(EXERCISE INPUTS Opens)

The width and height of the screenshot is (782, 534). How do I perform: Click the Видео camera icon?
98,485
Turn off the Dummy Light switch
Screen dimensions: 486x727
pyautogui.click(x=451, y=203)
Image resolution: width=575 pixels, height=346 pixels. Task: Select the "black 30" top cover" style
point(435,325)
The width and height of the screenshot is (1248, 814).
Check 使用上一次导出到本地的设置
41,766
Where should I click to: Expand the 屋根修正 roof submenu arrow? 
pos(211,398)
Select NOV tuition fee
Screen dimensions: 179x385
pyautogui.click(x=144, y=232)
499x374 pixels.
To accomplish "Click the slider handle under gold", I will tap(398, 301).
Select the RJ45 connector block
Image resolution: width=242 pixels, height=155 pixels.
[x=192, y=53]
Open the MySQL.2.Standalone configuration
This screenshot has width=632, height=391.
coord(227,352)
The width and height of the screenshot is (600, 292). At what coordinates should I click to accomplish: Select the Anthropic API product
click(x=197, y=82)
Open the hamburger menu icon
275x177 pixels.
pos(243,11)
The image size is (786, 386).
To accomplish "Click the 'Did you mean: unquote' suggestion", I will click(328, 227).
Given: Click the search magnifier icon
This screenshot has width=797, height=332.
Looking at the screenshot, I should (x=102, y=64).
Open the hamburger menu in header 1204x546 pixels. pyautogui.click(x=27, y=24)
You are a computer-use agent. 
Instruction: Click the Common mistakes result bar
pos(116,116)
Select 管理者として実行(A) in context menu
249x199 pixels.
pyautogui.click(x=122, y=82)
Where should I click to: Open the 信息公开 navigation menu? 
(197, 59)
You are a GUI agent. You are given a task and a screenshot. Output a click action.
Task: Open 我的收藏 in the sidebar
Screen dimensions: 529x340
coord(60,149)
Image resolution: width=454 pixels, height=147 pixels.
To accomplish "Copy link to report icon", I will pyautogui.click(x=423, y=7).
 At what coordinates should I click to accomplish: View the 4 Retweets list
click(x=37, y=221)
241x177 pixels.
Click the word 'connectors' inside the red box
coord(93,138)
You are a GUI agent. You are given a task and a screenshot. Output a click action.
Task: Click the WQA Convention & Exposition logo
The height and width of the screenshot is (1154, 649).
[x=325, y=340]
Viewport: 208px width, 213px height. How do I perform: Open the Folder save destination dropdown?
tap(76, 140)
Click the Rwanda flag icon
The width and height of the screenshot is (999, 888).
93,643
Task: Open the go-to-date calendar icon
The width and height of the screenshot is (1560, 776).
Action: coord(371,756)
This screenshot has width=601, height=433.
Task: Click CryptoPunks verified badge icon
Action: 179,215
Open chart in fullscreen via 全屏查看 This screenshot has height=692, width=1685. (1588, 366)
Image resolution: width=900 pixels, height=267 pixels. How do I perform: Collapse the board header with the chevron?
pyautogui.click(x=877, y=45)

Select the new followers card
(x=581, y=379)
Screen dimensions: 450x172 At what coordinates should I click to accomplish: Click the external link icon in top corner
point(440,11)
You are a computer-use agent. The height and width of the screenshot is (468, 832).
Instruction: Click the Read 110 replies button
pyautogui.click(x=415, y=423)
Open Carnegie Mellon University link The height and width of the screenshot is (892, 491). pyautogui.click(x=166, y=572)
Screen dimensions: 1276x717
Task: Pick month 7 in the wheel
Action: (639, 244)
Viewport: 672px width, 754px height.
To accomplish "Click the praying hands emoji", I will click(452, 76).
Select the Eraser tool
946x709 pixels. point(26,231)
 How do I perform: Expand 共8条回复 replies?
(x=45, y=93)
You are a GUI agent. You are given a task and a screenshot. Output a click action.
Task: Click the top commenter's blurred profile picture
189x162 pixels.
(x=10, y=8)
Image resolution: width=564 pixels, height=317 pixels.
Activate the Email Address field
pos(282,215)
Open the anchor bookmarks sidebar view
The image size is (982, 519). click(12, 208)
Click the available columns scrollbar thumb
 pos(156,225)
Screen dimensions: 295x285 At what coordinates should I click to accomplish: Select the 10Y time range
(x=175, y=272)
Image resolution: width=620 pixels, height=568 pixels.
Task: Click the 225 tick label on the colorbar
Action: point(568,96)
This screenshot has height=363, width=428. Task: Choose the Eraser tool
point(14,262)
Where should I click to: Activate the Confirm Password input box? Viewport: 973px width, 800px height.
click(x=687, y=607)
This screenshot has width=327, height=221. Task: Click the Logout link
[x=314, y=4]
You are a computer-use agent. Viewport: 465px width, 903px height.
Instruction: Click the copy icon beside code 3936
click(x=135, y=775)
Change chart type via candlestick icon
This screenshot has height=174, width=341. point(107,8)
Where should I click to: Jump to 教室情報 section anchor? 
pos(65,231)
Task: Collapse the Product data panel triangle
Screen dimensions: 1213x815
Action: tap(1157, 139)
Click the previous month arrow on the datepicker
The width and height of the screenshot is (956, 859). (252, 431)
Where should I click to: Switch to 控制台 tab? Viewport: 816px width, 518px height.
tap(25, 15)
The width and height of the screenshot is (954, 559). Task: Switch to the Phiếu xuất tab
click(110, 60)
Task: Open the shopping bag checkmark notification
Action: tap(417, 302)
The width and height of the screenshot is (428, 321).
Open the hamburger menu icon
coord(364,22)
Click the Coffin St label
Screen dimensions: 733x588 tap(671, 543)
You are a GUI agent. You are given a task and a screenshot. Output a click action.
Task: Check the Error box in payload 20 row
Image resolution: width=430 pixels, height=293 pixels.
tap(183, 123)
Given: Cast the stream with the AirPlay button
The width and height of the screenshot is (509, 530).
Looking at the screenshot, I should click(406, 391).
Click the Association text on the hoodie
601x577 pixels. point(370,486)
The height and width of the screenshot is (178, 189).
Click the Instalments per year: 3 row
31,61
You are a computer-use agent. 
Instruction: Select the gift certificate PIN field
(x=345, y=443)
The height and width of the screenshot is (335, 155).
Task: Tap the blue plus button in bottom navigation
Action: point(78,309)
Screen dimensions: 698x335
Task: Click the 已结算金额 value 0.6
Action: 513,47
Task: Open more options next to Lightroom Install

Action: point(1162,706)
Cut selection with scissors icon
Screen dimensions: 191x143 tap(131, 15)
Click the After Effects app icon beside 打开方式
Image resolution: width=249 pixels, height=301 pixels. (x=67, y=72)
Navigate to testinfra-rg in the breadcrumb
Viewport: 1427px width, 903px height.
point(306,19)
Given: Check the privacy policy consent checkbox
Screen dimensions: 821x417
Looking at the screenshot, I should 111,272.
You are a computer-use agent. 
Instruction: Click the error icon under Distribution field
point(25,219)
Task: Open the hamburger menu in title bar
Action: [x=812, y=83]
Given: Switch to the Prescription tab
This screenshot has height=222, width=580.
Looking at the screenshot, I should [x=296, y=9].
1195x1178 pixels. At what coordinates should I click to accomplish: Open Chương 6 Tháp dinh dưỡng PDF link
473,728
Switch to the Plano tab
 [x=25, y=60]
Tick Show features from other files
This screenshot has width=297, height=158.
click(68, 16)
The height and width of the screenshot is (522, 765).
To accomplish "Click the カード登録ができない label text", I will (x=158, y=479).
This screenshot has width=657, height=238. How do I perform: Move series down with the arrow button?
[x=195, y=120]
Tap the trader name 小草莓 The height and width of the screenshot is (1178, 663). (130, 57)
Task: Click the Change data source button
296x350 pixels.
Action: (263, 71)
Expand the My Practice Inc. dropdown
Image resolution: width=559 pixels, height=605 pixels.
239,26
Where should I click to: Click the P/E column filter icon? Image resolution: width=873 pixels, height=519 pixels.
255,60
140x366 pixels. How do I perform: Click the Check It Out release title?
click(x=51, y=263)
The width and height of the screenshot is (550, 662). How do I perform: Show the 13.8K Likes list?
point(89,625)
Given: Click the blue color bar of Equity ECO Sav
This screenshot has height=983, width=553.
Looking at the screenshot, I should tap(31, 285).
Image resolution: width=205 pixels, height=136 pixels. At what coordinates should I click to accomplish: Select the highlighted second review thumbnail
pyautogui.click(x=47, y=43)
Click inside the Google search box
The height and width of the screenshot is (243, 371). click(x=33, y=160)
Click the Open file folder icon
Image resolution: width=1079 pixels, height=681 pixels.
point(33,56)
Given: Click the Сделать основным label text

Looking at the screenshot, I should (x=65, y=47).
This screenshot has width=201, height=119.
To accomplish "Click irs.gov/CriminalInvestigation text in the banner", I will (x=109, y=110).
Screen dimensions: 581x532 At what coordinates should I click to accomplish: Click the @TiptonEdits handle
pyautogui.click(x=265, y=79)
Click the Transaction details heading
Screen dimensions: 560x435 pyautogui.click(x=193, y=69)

(EXERCISE INPUTS Closes)

**EXERCISE DIRECTIONS**
In the records above, the line with "Instruction: Click the Read" marks the start and the line with "Viewport: 672px width, 754px height." marks the end; copy that stretch exactly, both lines included, and nothing else.

**EXERCISE RESPONSE**
Instruction: Click the Read 110 replies button
pyautogui.click(x=415, y=423)
Open Carnegie Mellon University link The height and width of the screenshot is (892, 491). pyautogui.click(x=166, y=572)
Screen dimensions: 1276x717
Task: Pick month 7 in the wheel
Action: (639, 244)
Viewport: 672px width, 754px height.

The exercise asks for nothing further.